The Russell Sage Foundation’s Visiting Scholars Program provides a unique opportunity for select scholars in the social, economic and behavioral sciences to pursue their research and writing while in residence at the Foundation’s New York headquarters. Research carried out by fellows analyzes the complex and shifting nature of social and economic life in the United States. Scholars are provided with an office at the Foundation, research assistance, computer and library facilities, and supplemental salary support of up to 50 percent of their academic year salary. All scholar applicants must have a PhD or comparable terminal degree.

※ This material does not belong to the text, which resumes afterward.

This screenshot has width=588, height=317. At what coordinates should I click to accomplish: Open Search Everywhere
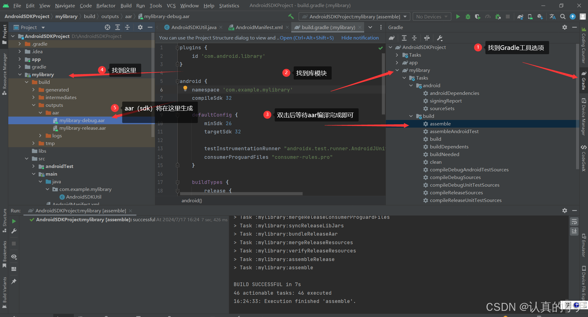coord(563,17)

The Institute of American Cultures offers in-residence appointments to support research on African Americans, American Indians, Asian Americans, and Chicanas/os. Researchers proposing to advance the understanding of new social and cultural realities occasioned by the dramatic population shifts of recent decades, including greater heterogeneity within ethnic groups and increased interethnic contact, are especially encouraged to apply. Visiting Scholars will receive funding for one or more quarters and may receive up to $35,000 for three quarters. Applicants must hold a PhD from an accredited college or university in a relevant field.
Each year, some 70 distinguished, international academic visitors who are already advanced in the learning of any subject taught in the faculty of Commerce, Engineering or Science are invited to the University of Canterbury in Christchurch, New Zealand for durations of 1-3 months for the purpose of giving lectures in such subjects to students of the University. Each Visiting Erskine Fellow receives a grant-in-aid which takes account of up to two return airfares and a daily allowance towards living expenses. A visitor must be nominated by the Department concerned.